(Task goal):
When you reach the listing below, copy each line exactly.

(Supplied information):
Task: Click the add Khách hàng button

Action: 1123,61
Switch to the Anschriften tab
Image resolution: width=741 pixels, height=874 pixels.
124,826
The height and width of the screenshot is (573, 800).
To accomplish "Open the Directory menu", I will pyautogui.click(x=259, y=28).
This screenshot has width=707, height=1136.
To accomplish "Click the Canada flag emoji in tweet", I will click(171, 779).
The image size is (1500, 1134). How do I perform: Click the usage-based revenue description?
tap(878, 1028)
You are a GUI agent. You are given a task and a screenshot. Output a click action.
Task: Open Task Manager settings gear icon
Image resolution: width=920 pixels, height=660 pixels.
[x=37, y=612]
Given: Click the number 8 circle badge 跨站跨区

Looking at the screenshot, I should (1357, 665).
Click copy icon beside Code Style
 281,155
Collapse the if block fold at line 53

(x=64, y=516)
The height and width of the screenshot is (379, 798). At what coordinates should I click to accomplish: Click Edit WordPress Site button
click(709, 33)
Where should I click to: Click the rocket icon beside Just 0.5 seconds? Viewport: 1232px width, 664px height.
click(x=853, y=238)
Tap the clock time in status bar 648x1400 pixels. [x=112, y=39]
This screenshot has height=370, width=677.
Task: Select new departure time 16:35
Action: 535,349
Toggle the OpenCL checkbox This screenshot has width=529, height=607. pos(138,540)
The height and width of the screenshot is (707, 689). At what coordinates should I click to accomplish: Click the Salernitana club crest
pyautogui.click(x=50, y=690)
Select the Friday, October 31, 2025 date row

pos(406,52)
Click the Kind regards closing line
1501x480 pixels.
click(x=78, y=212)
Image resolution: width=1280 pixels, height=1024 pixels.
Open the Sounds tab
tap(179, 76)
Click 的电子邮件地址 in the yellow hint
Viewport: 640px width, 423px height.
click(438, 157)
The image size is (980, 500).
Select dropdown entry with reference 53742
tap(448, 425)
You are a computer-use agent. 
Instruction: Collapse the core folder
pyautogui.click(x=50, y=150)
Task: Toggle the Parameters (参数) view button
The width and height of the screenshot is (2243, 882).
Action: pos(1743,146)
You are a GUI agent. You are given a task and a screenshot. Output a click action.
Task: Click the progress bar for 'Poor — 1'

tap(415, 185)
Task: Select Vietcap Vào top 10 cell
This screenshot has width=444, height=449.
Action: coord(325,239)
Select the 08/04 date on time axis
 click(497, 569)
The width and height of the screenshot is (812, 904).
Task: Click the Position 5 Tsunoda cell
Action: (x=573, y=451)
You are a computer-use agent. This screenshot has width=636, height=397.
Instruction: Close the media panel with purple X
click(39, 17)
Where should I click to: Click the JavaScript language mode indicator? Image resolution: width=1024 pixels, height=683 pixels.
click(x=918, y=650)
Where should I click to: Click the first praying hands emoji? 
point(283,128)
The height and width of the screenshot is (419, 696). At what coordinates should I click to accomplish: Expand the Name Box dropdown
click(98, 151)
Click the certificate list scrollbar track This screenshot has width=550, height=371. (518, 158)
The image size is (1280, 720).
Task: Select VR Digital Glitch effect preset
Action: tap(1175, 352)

(Task output):
Task: Click the add Khách hàng button

Action: 1123,61
Switch to the Anschriften tab
Image resolution: width=741 pixels, height=874 pixels.
124,826
The height and width of the screenshot is (573, 800).
To accomplish "Open the Directory menu", I will pyautogui.click(x=259, y=28).
This screenshot has width=707, height=1136.
To accomplish "Click the Canada flag emoji in tweet", I will click(171, 779).
The image size is (1500, 1134). How do I perform: Click the usage-based revenue description?
tap(878, 1028)
You are a GUI agent. You are given a task and a screenshot. Output a click action.
Task: Open Task Manager settings gear icon
Image resolution: width=920 pixels, height=660 pixels.
[x=37, y=612]
Given: Click the number 8 circle badge 跨站跨区

Looking at the screenshot, I should (1357, 665).
Click copy icon beside Code Style
 281,155
Collapse the if block fold at line 53

(x=64, y=516)
The height and width of the screenshot is (379, 798). At what coordinates should I click to accomplish: Click Edit WordPress Site button
click(709, 33)
Where should I click to: Click the rocket icon beside Just 0.5 seconds? Viewport: 1232px width, 664px height.
click(x=853, y=238)
Tap the clock time in status bar 648x1400 pixels. [x=112, y=39]
This screenshot has height=370, width=677.
Task: Select new departure time 16:35
Action: 535,349
Toggle the OpenCL checkbox This screenshot has width=529, height=607. pos(138,540)
The height and width of the screenshot is (707, 689). At what coordinates should I click to accomplish: Click the Salernitana club crest
pyautogui.click(x=50, y=690)
Select the Friday, October 31, 2025 date row

pos(406,52)
Click the Kind regards closing line
1501x480 pixels.
click(x=78, y=212)
Image resolution: width=1280 pixels, height=1024 pixels.
Open the Sounds tab
tap(179, 76)
Click 的电子邮件地址 in the yellow hint
Viewport: 640px width, 423px height.
click(438, 157)
The image size is (980, 500).
Select dropdown entry with reference 53742
tap(448, 425)
You are a computer-use agent. 
Instruction: Collapse the core folder
pyautogui.click(x=50, y=150)
Task: Toggle the Parameters (参数) view button
The width and height of the screenshot is (2243, 882).
Action: pos(1743,146)
You are a GUI agent. You are given a task and a screenshot. Output a click action.
Task: Click the progress bar for 'Poor — 1'

tap(415, 185)
Task: Select Vietcap Vào top 10 cell
This screenshot has width=444, height=449.
Action: coord(325,239)
Select the 08/04 date on time axis
 click(497, 569)
The width and height of the screenshot is (812, 904).
Task: Click the Position 5 Tsunoda cell
Action: (x=573, y=451)
You are a computer-use agent. This screenshot has width=636, height=397.
Instruction: Close the media panel with purple X
click(39, 17)
Where should I click to: Click the JavaScript language mode indicator? Image resolution: width=1024 pixels, height=683 pixels.
click(x=918, y=650)
Where should I click to: Click the first praying hands emoji? 
point(283,128)
The height and width of the screenshot is (419, 696). At what coordinates should I click to accomplish: Expand the Name Box dropdown
click(98, 151)
Click the certificate list scrollbar track This screenshot has width=550, height=371. (518, 158)
The image size is (1280, 720).
Task: Select VR Digital Glitch effect preset
Action: tap(1175, 352)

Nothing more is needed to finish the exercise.